● **WHAT IS NEEDED**
Pick out and copy each line of the entries below that contains the string "computer", treating uppercase and lowercase letters as different.

● **DATA TO USE**
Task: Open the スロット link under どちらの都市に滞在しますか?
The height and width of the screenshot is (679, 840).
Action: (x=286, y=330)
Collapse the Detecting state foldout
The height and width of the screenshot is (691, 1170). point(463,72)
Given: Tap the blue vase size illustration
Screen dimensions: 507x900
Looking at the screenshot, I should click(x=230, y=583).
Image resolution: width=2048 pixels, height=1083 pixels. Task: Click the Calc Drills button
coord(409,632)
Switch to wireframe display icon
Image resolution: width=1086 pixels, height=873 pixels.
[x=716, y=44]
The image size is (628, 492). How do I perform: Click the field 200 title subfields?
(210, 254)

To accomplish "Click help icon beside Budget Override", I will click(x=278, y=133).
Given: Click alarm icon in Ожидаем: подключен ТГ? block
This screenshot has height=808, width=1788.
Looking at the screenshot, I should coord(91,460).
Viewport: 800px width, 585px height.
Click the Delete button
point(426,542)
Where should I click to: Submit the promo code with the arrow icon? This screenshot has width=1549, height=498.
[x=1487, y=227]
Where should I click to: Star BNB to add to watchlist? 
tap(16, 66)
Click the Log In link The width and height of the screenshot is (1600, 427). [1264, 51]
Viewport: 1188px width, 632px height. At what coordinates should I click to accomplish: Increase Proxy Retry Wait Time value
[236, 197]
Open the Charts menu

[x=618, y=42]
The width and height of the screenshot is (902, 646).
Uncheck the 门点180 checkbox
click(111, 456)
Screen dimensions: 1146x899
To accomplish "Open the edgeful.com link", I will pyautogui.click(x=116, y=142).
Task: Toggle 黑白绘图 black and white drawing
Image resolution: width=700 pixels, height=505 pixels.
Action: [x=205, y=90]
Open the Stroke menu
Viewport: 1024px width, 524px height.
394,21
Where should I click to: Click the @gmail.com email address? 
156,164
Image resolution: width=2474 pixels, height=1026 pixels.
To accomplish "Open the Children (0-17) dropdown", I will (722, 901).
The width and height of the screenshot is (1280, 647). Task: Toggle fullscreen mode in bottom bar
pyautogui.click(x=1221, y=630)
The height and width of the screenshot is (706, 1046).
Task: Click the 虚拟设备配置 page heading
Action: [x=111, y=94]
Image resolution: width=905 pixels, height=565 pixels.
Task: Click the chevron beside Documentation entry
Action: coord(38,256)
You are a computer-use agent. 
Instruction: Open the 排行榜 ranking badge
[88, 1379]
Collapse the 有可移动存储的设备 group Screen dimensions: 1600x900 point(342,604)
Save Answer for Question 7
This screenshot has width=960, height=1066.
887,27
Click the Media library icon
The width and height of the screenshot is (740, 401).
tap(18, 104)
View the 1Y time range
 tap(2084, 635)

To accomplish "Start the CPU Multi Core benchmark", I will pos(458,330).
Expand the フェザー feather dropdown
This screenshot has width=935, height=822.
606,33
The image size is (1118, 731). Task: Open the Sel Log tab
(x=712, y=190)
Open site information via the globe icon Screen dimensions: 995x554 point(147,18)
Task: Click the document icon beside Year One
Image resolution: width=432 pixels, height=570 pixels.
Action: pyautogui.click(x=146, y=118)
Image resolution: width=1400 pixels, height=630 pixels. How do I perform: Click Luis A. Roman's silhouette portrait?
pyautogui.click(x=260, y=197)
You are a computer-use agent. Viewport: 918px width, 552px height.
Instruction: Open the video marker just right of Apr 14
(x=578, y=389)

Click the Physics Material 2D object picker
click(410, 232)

● **ANSWER TO THE PROBLEM**
You are a computer-use agent. 
You are a computer-use agent. Viewport: 918px width, 552px height.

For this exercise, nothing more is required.